By creating the Cambridge WealthPlanners entity, the firm is building an internal group of employed advisors tasked with managing the client accounts of acquired practices. This 'employed advisor' model provides a stable landing place for a firm's clients and staff, mitigating the disruption that often accompanies M&A transactions. It allows Cambridge to maintain a consistent standard of care while providing a viable exit for the selling advisor.
"Cambridge brings the delivery of advice, leadership, and resources to the table, while staying true to the values that are key to both firms," Vivacqua added, underscoring the focus on cultural and operational alignment.

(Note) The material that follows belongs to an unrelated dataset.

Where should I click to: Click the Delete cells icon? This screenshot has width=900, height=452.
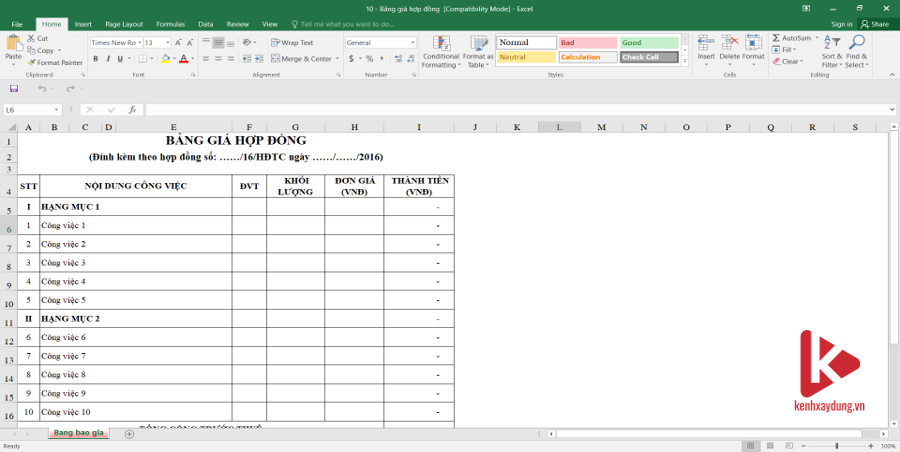pyautogui.click(x=730, y=51)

A Blueprint for Advisor Legacy and Client Continuity
From the perspective of a selling advisor, the Cambridge model offers a compelling alternative to a traditional third-party sale. For Denny Gustin-Piazza, the transition provided a solution that preserved her ability to lead and drive growth, a key factor in her decision.
"This transition is instrumental in supporting the next phase of our purpose-built growth," said Gustin-Piazza. "It was important for me to continue to lead a team and drive growth. Cambridge understood our goals and found an approach that allows us to support advisor transitions thoughtfully, provide seamless service to clients, and operate in a business model that fits our culture."
Her statement highlights a critical component for many selling advisors: the desire for their exit to be more than a simple transaction. The ability to ensure their team is taken care of and that clients continue to receive the same level of service is often as important as the financial terms of the deal. By retaining Gustin-Piazza to lead the new, larger entity, Cambridge ensures leadership continuity, which is paramount for maintaining client trust and retaining key staff during the integration period.
Navigating a Competitive Transition Landscape
Cambridge is not alone in recognizing the market need for structured succession solutions. Other industry giants have rolled out similar programs. LPL Financial, for example, expanded its "Liquidity and Succession" program, which acquires practices and transitions selling advisors to a W-2 employee model. LPL has committed hundreds of millions to the initiative, aiming to provide a clear path to monetization for its affiliated advisors.
Similarly, Raymond James offers its "Advisor Emeritus" program, which facilitates a multi-year transition where a retiring advisor can work alongside a successor as a consultant. While each program has its nuances, the underlying goal is the same: to provide a controlled, supportive environment for one of the most significant decisions in an advisor's career.
What these programs collectively represent is the maturation of the independent channel. As the industry consolidates, scale becomes a key differentiator, and the ability to offer a seamless, reliable exit strategy is a powerful recruiting and retention tool. These in-house acquisition models provide a solution to the succession crisis while simultaneously fueling the growth of the largest players, fundamentally reshaping the competitive dynamics of wealth management for years to come.